(Stored data Opens)

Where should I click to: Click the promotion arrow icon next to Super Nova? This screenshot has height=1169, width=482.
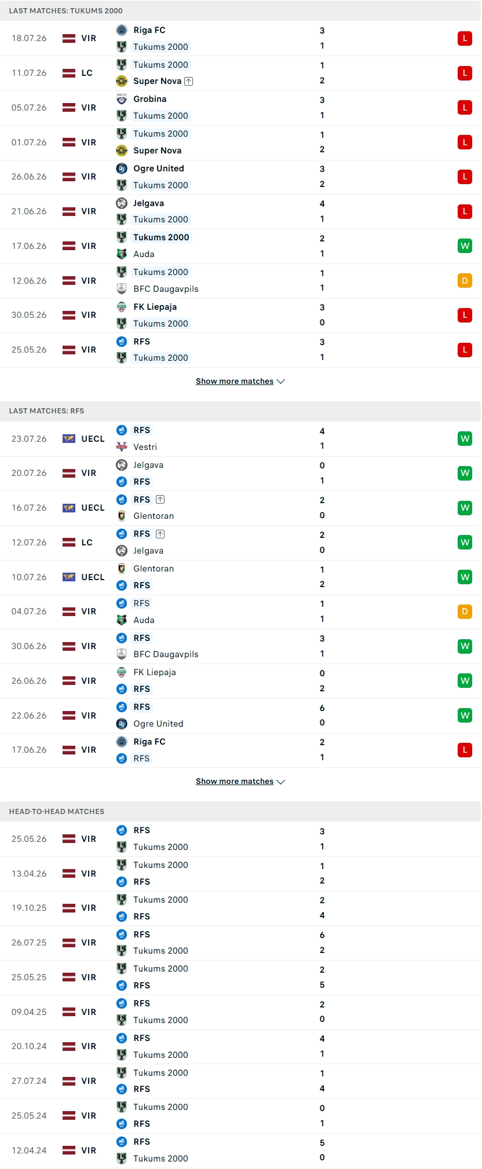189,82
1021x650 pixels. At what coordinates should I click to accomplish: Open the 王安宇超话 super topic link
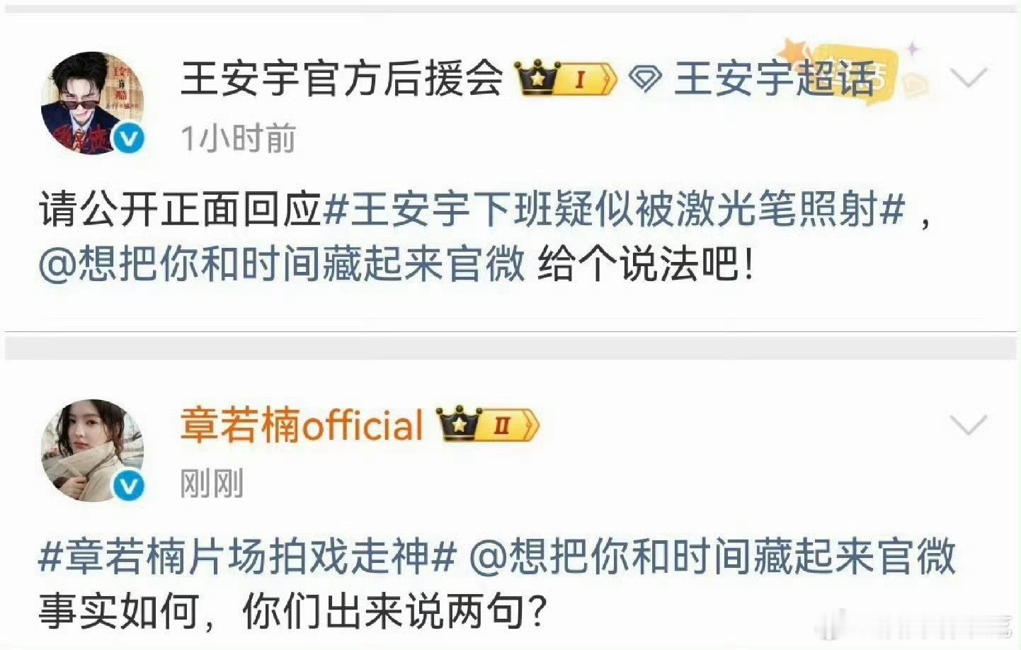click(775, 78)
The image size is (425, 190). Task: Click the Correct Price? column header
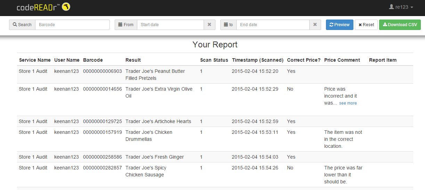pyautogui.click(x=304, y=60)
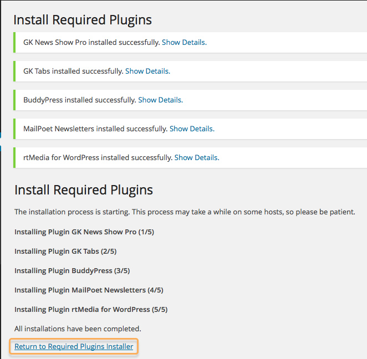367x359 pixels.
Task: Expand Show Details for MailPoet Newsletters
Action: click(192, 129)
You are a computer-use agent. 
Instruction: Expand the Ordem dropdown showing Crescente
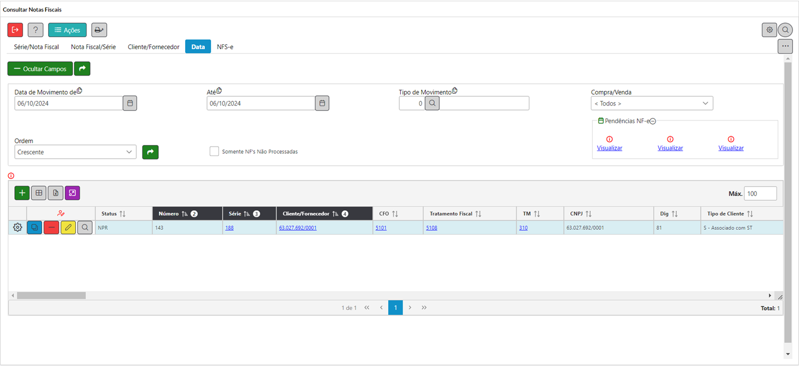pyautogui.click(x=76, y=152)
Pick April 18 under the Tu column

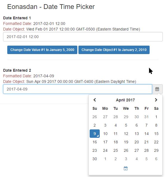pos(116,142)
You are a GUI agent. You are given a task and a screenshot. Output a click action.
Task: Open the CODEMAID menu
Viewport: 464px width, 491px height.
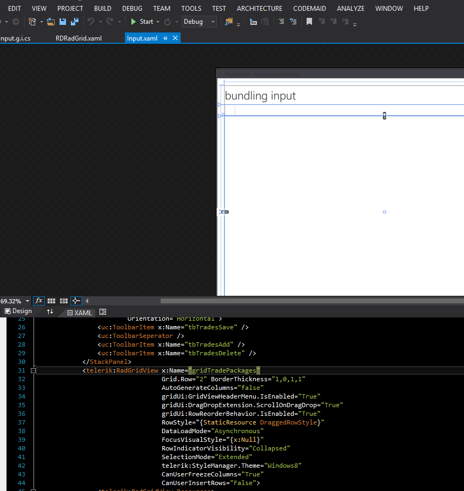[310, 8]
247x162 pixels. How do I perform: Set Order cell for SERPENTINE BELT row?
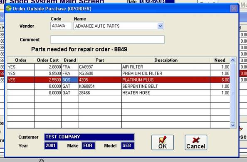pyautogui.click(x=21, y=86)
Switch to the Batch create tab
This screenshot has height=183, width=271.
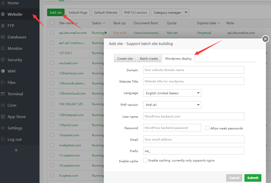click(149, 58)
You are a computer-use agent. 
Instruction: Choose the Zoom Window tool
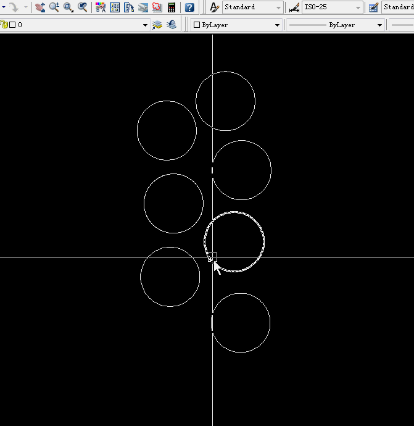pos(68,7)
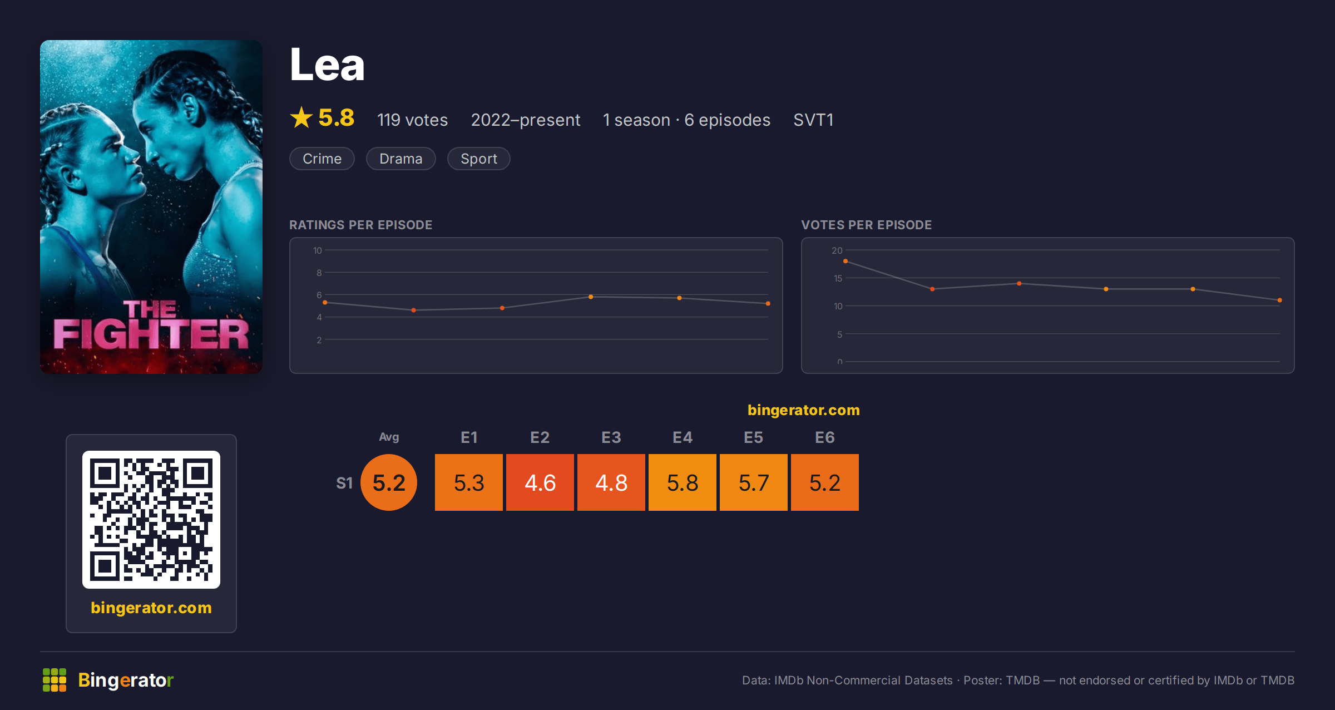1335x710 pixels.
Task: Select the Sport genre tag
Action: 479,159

(Stored data Closes)
(Stored data Opens)

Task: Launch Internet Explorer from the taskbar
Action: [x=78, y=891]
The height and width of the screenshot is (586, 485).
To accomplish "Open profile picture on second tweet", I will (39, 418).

(Stored data Closes)

**Exercise:** All pictures are to be skipped. Output, word for word, the lines in the data above starting at the line containing "1021x650 pixels. At" and ending at the line containing "Switch to the Batch create tab".

**Problem solution:**
1021x650 pixels. At what coordinates should I click to accomplish: Open the 王安宇超话 super topic link
click(775, 78)
The image size is (425, 190). Task: Click the Correct Price? column header
pyautogui.click(x=304, y=60)
367x359 pixels.
Task: Expand Show Details for MailPoet Newsletters
Action: click(192, 129)
You are a computer-use agent. 
Instruction: Expand the Ordem dropdown showing Crescente
pyautogui.click(x=76, y=152)
Pick April 18 under the Tu column

pos(116,142)
You are a GUI agent. You are given a task and a screenshot. Output a click action.
Task: Open the CODEMAID menu
Viewport: 464px width, 491px height.
[310, 8]
247x162 pixels. How do I perform: Set Order cell for SERPENTINE BELT row?
pyautogui.click(x=21, y=86)
Switch to the Batch create tab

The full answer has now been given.